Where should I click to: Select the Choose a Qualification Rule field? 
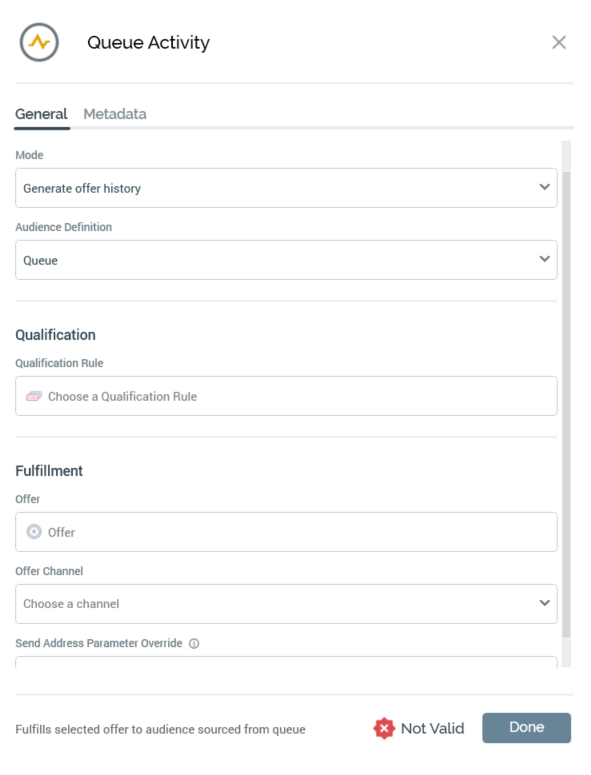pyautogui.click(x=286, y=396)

---

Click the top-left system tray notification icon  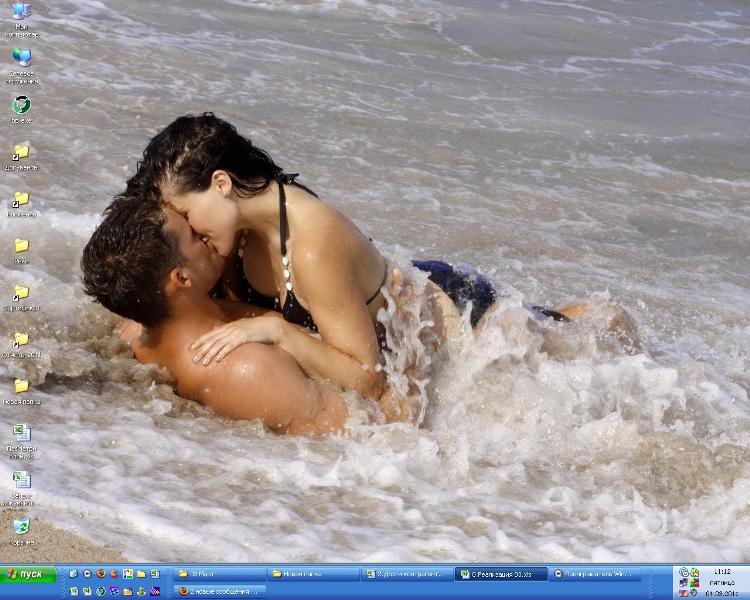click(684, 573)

---

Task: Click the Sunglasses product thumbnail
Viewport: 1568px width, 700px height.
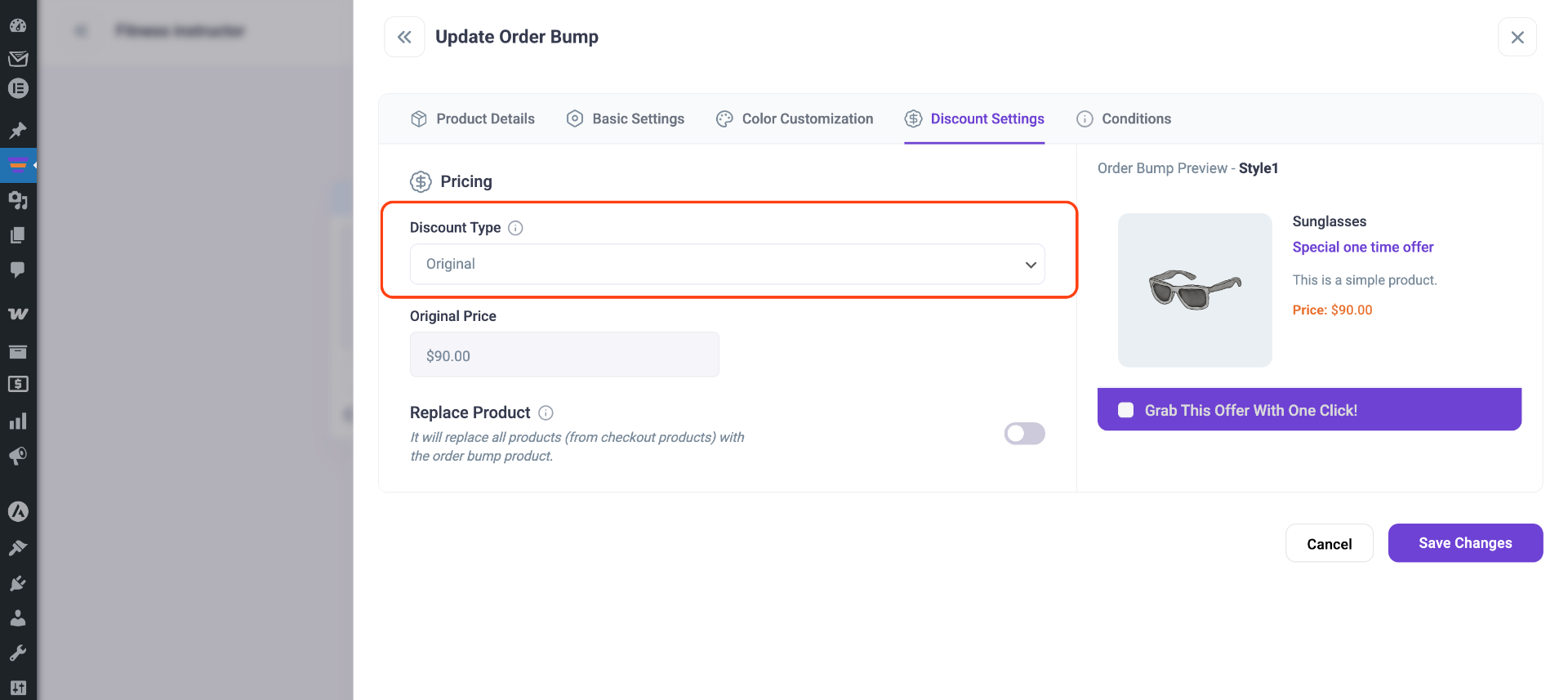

• _EXERCISE_
Could you restate word for word the lines above from the one containing "Task: Click the Sunglasses product thumbnail" through the one containing "Viewport: 1568px width, 700px height.", both included, and nothing else?

• _ANSWER AREA_
Task: Click the Sunglasses product thumbnail
Viewport: 1568px width, 700px height.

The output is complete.